As the volume of graphic information used in various fields of application of embedded systems is gradually growing, there appear more tasks with increased requirements for the performance of the GPU. An embedded system is broadly understood as a device that contains loosely coupled hardware and software components to perform one function, which is part of a larger system . Systems on a chip are often used as the main platform for embedded systems. A system on a chip (SoC) is a functionally complete computing unit that includes system, peripheral and network controllers in addition to the CPU core .
SoC design involves software development, which solves the tasks of interaction between hardware and operating system (OS). Linux OS is one of the common operating systems used to control embedded systems. It is supported by a large number of processor architectures (ARM, MIPS, x86 and PowerPC), loadable modules. Being an open-source OS, Linux allows introducing the necessary changes into the base source code to support a specific SoC or device (i.e. to add protocols, drivers for new devices).
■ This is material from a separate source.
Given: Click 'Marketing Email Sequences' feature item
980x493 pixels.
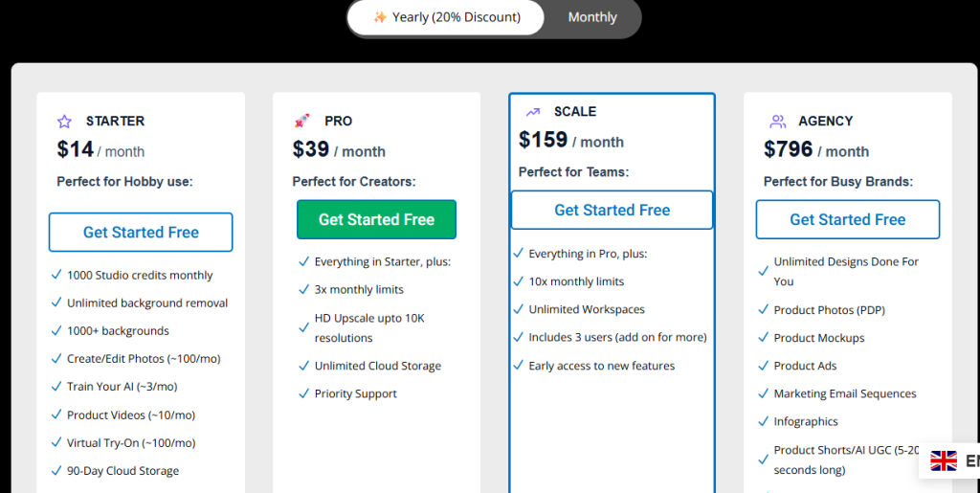Looking at the screenshot, I should coord(845,393).
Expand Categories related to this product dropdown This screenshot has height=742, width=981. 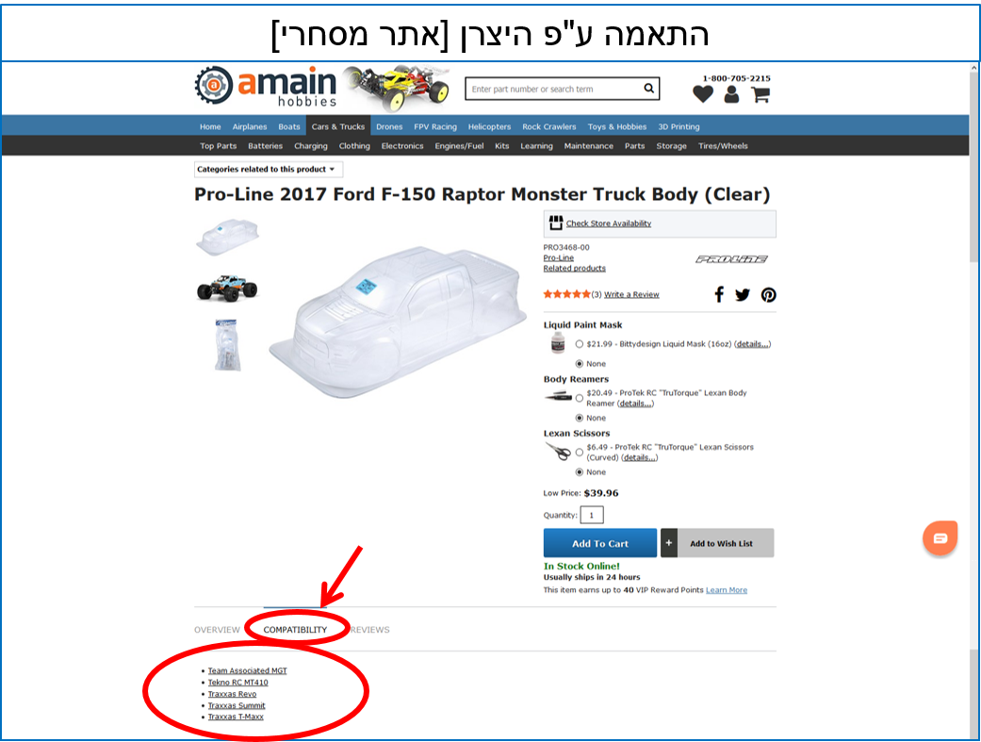click(269, 169)

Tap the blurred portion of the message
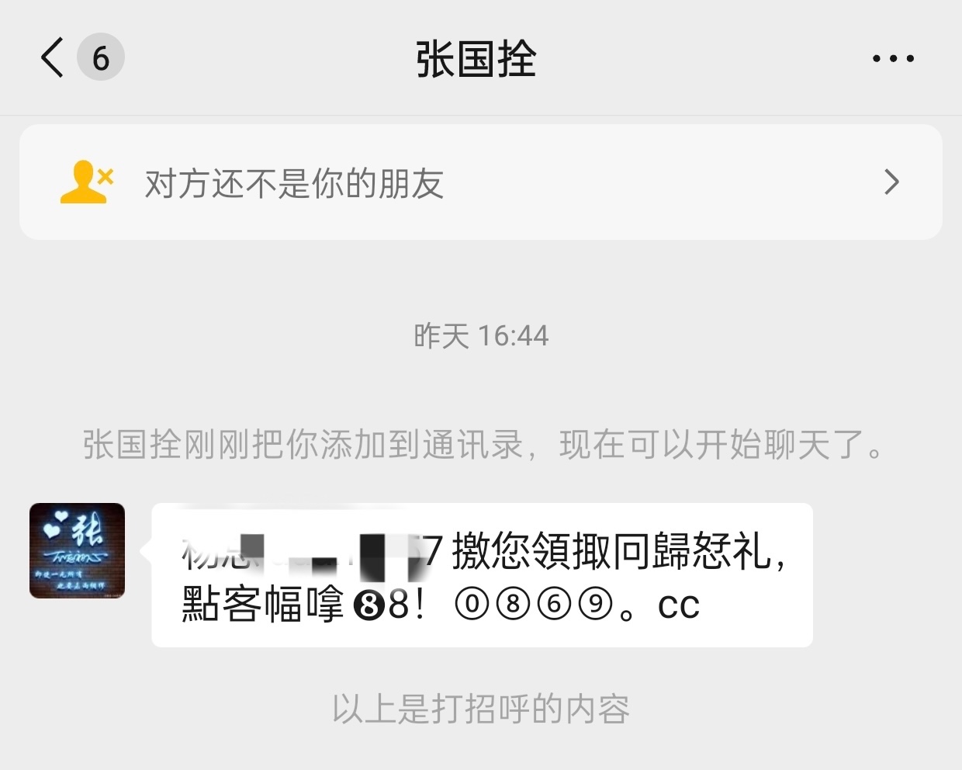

Displaying of information is characterized by specific features in many Linux-based embedded systems. Typically, the specific embedded system requires the development of a special driver for the display output controller. When developing the Linux-based driver for the display output controller it is necessary to consider many aspects associated with the kernel coding style, development patterns, quick changes in the API.
Linux graphics subsystem
Linux graphics subsystem (or graphics stack) is used for processing of graphic information. It consists of components, some of which reside in protected kernel space and some in user space. Components from the kernel space are used to interact with CPU registers, GPU registers, cache memory of various levels, RAM and GPU memory, etc. Memory allocated in this space is used by the kernel, kernel extensions, and modules to interact with devices. To enable graphics devices, DRM, KMS Linux components are often used. In the kernel space, the Direct Rendering Manager (DRM) module provides an API that user space programs use to send commands and data to the graphics kernel and configure display mode parameters . DRM provides only the basic functionality that drivers can work with, and also provides user space with a certain minimum set of input-output system calls (ioctl) with standard hardware-independent functionality.
Some graphics hardware manufacturers use proprietary kernel modules (blob). Blob is a closed-source binary kernel module for open-source operating systems.
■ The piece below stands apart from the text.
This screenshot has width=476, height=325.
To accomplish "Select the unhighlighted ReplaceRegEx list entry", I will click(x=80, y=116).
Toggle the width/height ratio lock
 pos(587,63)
Linux provides several approaches for controlling the display of information. One of them is fbdev (framebuffer device). It is a framebuffer of a graphics device, allowing an application to access this device through an interface, so the application does not need to directly access the low-level system. The fbdev interface does not provide for mode setting in the kernel. In turn, the framebuffer can be represented by a physical device or memory area for short-term storage of a given number of frames before sending them to a graphics output device.
KMS (kernel mode-setting) is a more modern approach. KMS allows to set parameters (screen resolution, color depth, refresh rate) for the display controller (DC) at the kernel level .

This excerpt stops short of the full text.